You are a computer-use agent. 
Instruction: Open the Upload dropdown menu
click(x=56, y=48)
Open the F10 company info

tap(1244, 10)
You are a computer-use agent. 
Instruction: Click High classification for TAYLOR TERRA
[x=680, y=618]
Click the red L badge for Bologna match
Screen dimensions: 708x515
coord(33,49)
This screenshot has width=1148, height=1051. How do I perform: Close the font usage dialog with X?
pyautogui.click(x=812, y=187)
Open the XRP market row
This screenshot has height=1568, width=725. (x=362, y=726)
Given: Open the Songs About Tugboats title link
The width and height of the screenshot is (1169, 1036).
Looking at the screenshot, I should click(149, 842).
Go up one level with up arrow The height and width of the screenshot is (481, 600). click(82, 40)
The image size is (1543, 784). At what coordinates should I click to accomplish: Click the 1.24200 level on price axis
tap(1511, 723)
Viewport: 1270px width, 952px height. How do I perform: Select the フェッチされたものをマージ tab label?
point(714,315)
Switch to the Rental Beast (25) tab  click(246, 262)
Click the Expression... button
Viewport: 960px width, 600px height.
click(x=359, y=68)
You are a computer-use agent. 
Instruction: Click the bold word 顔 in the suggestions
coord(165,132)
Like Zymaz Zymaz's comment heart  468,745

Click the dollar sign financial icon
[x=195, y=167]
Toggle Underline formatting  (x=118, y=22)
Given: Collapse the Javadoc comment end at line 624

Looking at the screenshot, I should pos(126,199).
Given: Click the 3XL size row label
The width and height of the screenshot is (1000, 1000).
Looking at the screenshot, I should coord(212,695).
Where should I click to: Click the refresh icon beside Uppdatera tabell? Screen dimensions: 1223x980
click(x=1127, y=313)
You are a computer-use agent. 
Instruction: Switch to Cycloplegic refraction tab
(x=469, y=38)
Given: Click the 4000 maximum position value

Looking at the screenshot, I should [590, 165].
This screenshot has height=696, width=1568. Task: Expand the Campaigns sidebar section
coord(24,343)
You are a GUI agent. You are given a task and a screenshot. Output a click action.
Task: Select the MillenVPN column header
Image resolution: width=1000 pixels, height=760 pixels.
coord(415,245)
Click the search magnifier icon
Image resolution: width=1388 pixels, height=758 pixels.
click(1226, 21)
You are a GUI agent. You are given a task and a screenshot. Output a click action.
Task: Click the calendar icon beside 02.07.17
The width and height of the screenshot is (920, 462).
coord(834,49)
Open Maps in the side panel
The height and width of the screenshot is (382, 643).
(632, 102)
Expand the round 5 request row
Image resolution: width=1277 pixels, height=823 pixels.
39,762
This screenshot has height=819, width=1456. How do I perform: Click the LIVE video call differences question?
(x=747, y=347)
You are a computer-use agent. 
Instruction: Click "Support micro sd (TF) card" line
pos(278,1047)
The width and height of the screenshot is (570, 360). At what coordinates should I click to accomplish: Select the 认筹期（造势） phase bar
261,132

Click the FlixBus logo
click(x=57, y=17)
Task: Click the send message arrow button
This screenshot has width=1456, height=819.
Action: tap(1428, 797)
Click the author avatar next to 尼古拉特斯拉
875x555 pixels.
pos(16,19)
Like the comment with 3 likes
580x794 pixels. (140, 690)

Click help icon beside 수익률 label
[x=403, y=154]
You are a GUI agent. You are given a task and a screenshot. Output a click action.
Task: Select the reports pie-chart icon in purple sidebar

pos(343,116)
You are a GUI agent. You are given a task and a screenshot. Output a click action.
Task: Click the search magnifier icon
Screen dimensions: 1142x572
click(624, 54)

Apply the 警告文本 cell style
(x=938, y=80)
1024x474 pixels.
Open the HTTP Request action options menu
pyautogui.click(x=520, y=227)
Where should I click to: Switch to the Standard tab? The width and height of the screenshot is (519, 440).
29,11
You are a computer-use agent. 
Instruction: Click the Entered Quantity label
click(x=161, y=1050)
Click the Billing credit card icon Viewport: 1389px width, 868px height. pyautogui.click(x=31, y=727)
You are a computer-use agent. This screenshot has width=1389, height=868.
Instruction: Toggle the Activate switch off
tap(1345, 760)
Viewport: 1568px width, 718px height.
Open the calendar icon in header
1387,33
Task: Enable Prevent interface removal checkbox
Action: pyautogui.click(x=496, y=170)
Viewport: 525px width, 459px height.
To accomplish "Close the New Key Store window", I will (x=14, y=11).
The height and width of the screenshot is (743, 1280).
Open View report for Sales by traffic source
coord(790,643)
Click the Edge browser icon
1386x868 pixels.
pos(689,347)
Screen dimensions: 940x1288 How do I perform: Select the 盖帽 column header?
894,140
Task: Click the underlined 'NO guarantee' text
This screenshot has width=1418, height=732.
■ ■ ■ ■
• Exercise aim:
Copy the items above word for word, beginning at the line that contains "Given: Collapse the" and stopping after the line that contains "coord(24,343)".

• Solution to this exercise:
Given: Collapse the Javadoc comment end at line 624

Looking at the screenshot, I should pos(126,199).
Given: Click the 3XL size row label
The width and height of the screenshot is (1000, 1000).
Looking at the screenshot, I should coord(212,695).
Where should I click to: Click the refresh icon beside Uppdatera tabell? Screen dimensions: 1223x980
click(x=1127, y=313)
You are a computer-use agent. 
Instruction: Switch to Cycloplegic refraction tab
(x=469, y=38)
Given: Click the 4000 maximum position value

Looking at the screenshot, I should [590, 165].
This screenshot has height=696, width=1568. Task: Expand the Campaigns sidebar section
coord(24,343)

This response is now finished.